== Segment start ==

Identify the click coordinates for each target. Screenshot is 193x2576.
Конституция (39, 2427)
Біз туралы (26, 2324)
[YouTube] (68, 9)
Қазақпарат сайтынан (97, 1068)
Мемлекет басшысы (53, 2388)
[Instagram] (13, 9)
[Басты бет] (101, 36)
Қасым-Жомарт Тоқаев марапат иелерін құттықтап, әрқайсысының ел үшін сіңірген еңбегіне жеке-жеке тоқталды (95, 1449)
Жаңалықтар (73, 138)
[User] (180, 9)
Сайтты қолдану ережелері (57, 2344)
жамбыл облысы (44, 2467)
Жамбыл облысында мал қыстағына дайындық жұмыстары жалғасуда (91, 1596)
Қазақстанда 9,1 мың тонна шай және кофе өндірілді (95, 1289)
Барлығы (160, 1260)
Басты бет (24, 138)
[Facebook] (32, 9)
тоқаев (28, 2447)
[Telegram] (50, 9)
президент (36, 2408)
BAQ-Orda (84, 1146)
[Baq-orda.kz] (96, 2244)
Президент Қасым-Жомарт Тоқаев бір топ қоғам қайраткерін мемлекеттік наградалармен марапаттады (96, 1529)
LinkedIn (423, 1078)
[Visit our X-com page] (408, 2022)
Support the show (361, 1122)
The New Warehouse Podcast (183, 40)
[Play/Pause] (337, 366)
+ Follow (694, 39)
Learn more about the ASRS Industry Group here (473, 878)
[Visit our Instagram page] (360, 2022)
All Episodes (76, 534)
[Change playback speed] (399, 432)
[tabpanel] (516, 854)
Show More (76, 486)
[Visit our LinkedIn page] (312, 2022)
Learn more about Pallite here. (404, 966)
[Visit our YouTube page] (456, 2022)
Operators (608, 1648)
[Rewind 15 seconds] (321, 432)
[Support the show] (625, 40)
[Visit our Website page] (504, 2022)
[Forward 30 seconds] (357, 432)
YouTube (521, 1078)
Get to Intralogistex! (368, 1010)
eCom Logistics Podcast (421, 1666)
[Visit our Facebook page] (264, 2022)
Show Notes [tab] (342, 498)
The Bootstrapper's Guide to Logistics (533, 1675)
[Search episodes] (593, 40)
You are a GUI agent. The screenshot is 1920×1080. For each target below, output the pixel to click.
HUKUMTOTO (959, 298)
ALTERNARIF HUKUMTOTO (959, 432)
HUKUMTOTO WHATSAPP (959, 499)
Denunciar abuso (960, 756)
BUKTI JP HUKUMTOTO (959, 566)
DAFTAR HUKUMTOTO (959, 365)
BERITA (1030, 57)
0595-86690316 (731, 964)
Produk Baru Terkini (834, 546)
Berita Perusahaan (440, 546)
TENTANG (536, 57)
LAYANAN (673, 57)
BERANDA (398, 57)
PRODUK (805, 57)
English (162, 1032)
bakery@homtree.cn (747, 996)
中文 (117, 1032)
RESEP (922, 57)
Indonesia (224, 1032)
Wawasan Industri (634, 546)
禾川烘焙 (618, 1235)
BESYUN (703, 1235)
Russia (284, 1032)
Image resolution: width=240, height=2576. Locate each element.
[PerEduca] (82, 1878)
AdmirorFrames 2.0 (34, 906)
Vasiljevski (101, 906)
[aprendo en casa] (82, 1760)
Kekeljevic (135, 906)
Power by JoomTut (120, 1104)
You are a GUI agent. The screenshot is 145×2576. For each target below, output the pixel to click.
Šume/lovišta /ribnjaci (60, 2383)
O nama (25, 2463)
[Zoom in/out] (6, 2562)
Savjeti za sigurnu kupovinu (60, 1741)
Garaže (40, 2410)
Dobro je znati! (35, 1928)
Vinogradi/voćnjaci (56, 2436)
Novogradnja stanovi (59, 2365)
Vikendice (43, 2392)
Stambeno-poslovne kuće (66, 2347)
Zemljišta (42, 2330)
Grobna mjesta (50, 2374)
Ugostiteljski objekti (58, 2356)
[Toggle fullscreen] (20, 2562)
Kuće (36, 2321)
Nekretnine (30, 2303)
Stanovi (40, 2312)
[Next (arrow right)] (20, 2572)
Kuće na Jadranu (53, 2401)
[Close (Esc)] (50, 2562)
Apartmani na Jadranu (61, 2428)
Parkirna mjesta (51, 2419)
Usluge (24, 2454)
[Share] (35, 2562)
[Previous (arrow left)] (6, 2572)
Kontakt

== Segment end ==

Out of the listing above, reproduce exactly the lines from the one with "Indonesia (224, 1032)" up to and including the one with "Zemljišta (42, 2330)".

◆ **Solution for this exercise**:
Indonesia (224, 1032)
Wawasan Industri (634, 546)
禾川烘焙 (618, 1235)
BESYUN (703, 1235)
Russia (284, 1032)
Image resolution: width=240, height=2576. Locate each element.
[PerEduca] (82, 1878)
AdmirorFrames 2.0 (34, 906)
Vasiljevski (101, 906)
[aprendo en casa] (82, 1760)
Kekeljevic (135, 906)
Power by JoomTut (120, 1104)
You are a GUI agent. The screenshot is 145×2576. For each target below, output the pixel to click.
Šume/lovišta /ribnjaci (60, 2383)
O nama (25, 2463)
[Zoom in/out] (6, 2562)
Savjeti za sigurnu kupovinu (60, 1741)
Garaže (40, 2410)
Dobro je znati! (35, 1928)
Vinogradi/voćnjaci (56, 2436)
Novogradnja stanovi (59, 2365)
Vikendice (43, 2392)
Stambeno-poslovne kuće (66, 2347)
Zemljišta (42, 2330)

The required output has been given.